Jimmy Jewell

Personal information
- Full name: Philip Jewell
- Nationality: British
- Born: 1953 South Wales
- Died: 31 October 1987 (aged 33–34) Tremadog

Climbing career
- Major ascents: The Axe E4 6a (solo, 1987), The Boldest Direct E3 (solo, 1987), Great Wall E4 6a (Second solo, 1987), Left Wall E2 5c (solo, 1987), Yankee Doodle E2 5b (solo, 1987)

= Jimmy Jewell (climber) =

British rock climber

Philip “Jimmy” Jewell (1953 – 31 October 1987) was a British rock climber and free soloist who was active during the 1970s and 1980s.

==Early life==
Jewell was born in South Wales and spent much of his childhood in Ferndale, where he climbed in the quarries above the town. He moved with his family to Birmingham, England, while still a child. His father had worked in the South Wales Coalfield, but moved to Birmingham in search of better employment.

==Climbing==

Jewell was a member of the Birmingham Cave and Crag Club. On first approaching the club he was taken to Llanberis by club members Graham Wales and Mick Moss. On that trip, he was taken up Direct at Dinas Mot. Eighteen months later he led Cenotaph Corner (E1 5c) at Dinas Cromlech. On 16 April 1978 he made the first ascent of The Flytrap (E3 5c) at Gogarth, along with Joe Brown and D. Cuthbertson.

Jewell featured in Total Control, a video of classic 1980s UK climbing made by Alun Hughes, a Welsh film-maker. Hughes filmed him climbing Left Wall (E2 5C) at Dinas Cromlech, and for the purposes of the film, Jewell free soloed the route six times, amounting to 800 ft of solo climbing.
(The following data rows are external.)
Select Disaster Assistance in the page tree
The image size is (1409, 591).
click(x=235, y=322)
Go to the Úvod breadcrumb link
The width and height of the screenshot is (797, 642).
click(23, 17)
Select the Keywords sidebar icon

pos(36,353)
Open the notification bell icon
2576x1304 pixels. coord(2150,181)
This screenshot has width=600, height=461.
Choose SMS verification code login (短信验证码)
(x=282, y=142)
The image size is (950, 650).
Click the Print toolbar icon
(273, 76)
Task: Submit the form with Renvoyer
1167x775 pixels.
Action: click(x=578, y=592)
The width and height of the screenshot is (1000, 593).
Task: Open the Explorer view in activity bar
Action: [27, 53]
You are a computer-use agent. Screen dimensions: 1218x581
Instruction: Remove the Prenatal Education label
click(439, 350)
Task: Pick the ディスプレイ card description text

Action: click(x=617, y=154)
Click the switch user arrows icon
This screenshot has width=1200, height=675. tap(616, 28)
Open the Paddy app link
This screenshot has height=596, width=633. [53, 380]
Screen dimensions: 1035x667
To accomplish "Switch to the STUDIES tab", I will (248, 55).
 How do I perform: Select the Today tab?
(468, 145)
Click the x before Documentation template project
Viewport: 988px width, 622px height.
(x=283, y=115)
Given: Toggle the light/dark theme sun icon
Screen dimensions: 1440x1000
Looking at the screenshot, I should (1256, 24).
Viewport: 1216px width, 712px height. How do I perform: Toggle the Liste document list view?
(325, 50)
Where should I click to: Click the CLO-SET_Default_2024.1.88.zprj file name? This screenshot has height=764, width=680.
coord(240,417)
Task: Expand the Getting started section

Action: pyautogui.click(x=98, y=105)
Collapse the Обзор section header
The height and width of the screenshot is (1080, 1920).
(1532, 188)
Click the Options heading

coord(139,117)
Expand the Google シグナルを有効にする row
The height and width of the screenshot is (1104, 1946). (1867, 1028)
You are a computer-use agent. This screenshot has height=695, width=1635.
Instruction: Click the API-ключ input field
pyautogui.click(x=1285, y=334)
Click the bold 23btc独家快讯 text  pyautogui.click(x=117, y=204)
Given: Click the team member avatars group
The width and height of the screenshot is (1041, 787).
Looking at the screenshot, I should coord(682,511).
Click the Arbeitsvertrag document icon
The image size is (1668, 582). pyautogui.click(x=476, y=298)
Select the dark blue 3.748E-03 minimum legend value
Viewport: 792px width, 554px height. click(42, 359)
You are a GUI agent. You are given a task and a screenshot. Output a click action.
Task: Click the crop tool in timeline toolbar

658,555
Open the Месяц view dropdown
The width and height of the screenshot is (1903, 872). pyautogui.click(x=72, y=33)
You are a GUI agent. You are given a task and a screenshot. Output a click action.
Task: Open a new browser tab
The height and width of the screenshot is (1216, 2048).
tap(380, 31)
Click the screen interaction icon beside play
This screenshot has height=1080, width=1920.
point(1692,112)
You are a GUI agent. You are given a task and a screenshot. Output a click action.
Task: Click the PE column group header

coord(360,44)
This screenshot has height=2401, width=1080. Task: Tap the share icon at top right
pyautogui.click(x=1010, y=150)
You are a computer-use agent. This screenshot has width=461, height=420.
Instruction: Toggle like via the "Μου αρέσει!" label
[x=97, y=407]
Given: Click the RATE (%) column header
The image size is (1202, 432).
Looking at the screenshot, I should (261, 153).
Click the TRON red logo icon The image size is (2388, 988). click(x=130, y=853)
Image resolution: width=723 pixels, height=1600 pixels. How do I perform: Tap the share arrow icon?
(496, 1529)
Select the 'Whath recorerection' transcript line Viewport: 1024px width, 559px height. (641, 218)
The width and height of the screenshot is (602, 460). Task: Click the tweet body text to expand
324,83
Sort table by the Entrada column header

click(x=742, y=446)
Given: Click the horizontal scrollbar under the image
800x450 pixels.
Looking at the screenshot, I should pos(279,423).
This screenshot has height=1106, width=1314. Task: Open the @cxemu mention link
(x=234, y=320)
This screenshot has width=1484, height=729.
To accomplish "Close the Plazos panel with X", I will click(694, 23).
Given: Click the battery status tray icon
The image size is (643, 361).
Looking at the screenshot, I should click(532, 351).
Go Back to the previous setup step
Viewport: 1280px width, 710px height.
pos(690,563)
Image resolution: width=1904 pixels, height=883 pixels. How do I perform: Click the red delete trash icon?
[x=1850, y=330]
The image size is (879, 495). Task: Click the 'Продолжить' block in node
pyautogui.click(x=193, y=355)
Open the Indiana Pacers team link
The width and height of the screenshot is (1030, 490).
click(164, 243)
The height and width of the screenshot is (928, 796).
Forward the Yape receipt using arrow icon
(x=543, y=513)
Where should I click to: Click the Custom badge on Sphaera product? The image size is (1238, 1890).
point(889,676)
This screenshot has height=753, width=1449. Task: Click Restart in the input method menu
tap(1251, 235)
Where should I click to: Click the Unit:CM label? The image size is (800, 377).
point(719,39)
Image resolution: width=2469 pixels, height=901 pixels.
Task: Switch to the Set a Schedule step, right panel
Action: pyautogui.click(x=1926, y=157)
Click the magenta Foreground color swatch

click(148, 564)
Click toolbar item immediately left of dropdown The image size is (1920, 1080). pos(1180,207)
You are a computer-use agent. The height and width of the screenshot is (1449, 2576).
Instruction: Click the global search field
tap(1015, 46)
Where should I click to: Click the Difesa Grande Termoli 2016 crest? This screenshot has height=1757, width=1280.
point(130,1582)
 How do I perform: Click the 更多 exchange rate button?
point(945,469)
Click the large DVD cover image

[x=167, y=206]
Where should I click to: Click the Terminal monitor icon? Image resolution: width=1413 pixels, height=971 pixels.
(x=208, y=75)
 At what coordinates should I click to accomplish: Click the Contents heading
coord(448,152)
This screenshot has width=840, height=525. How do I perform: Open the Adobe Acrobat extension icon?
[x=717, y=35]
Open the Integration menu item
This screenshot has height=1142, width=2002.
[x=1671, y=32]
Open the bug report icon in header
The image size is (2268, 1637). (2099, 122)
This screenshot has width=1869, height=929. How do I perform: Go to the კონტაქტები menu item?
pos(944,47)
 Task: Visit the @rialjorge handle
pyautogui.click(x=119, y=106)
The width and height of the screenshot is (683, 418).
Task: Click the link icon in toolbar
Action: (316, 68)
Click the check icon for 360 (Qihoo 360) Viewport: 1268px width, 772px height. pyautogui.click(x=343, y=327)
A photograph taken by Paul Williams shortly before Jewell's death featured Jewell doing an early-morning free solo ascent of The Axe (E4 6a) at Clogwyn Du'r Arddu, in Snowdon. The photograph was reproduced as a poster and featured on the cover of the 1989 Clogwyn Du'r Arddu Guidebook.

The Climbers' Club Journal said of Jewell:
"In April 1987, starting at 12.30pm, he climbed five E2s and three E3s, about 1,000 metres of Extreme climbing plus the equivalent amount of descent, walked the five kilometres back to his car, and was back in Llanberis drinking tea in 'Pete's Eats' by 4.30! A few weeks later he was back, soloed The Boldest Direct (E3) on sight, and made the second solo of Great Wall (E4 6a) to warm up. He then astounded everyone by proceeding to solo the loose hanging arete of The Axe – E4 6a and one [of] the most exposed and 'out there' routes that can be imagined. Who can forget the magical photo on the cover of the Cloggy guidebook that remains a tribute to Jimmy?"

==Death==

Jewell on Silly Arete (E3 5c), at Tremadog

Jewell died on 31 October 1987 while returning to his climbing club hut via a climb known as Poor Man's Peuterey (Severe) at Tremadog, North Wales. Soloing the route in sneakers, he slipped and fell to his death. He is buried at Bangor New Cemetery in North Wales.

==Recognition==
The largest meal on offer at Pete's Eats, a climbing cafe in Llanberis, North Wales, is called a "Big Jim" in his honour. The meal came about after he asked for a "full breakfast", the staff misunderstood his Birmingham accent thinking he had asked for "four breakfasts". Jewell ate the resulting order.